Driving mediocrity

04 Sep
September 4, 2012

I was in a meeting recently discussing a new business opportunity. As part of the discussion, we were talking about processes by which companies select contracts and the concept of an ebay-style auction which I’d not come across before. When it was explained to me, I was aghast.

If you’re not familiar with the process, it starts quite simply with a Company announcing that they have a project or a purchase to make and requesting people tender. This is pretty normal and a number of companies will respond with details of how they would meet the Company’s requirements and what else they can bring to the table. A team of people will evaluate each of these responses – some will be discarded outright as they don’t meet the requirements. Others will be visited, probed, researched and will answer questions, provide demonstrations and generally invest a large amount of time and money in the process. Eventually a list will be drawn up of those companies that the team believes could technically fulfil the requirements.

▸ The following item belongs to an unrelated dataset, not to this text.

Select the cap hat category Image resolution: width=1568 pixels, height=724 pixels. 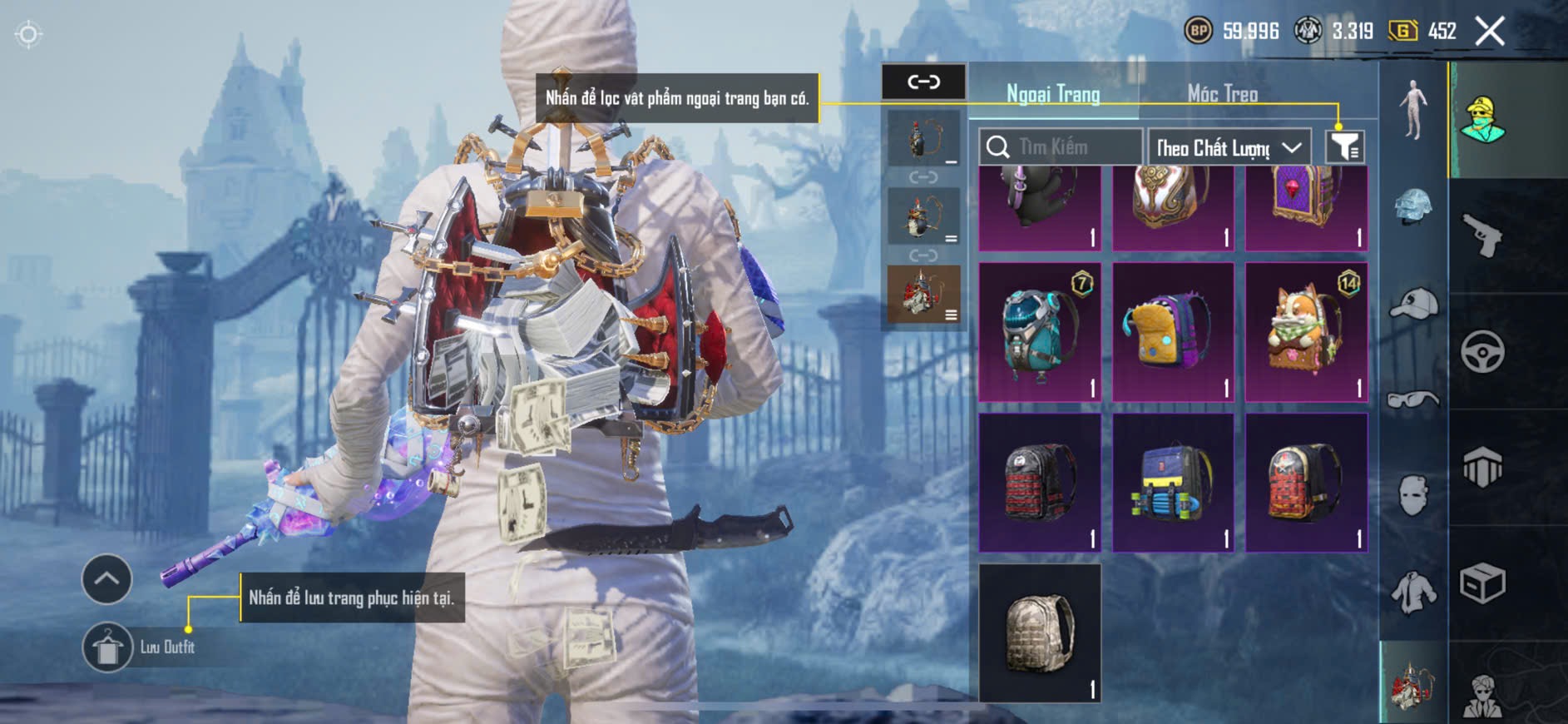tap(1413, 305)
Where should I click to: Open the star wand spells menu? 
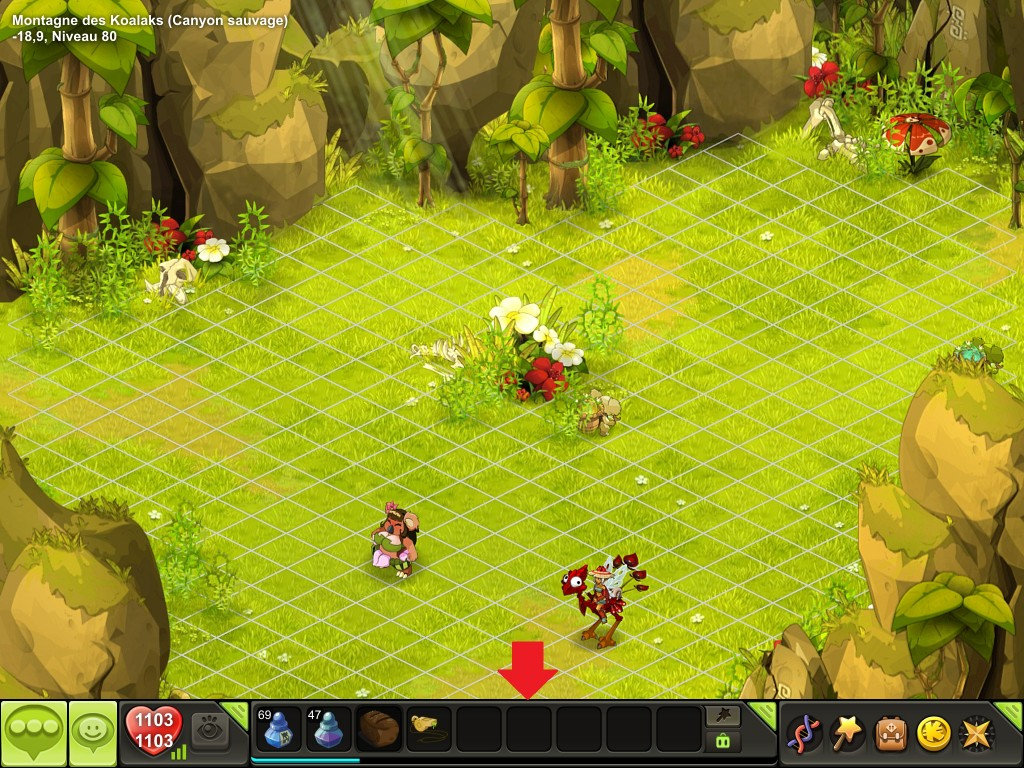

Then those short-listed suppliers will get a link to a website. There, they will see the contract they’re bidding for. During a set period, they will bid against each other to win – with the obvious difference from ebay that the lowest bidder wins.

That sounds eminently sensible and fiscally responsible. And, to me, it sounds completely and utterly insane. It’s pushing everyone towards the lowest common denominator; to provide the minimum necessary to clear that bar; telling people not to bother – it’s driving mediocrity.

What am I on about?

When I joined SIPhon I had a purpose – I wanted to make sure that when someone spoke about us, they said “Those guys are awesome”. I wanted people to remember us because we were excellent. Because we did incredible work. Because we helped them to make their service and their company better. I was tired of people saying that VoIP was a poor cousin to traditional communications. That it was a budget technology. I wanted to show that we could make a difference.

So we built a company that did that and did it well. We’re good at what we do. We’re flexible. We’re able to all that because we’ve got good people. And this – all of this – this is what makes us better than the next guy.

But what does any of that matter in this system? So long as we can meet the minimum, why pay more, right?

Have you ever had a business relationship that ended up the same as it started? Relationships grow. Companies grow. Nothing stays the same and you often have no idea where the future will take you. Our best partners are those that learn and grown and help us grow with them. Our best customers are those that learn and grown and let us help them grow. But all that requires flexibility. It requires excellence.

There’s no space in that bidding system for excellence – it just keeps driving mediocrity.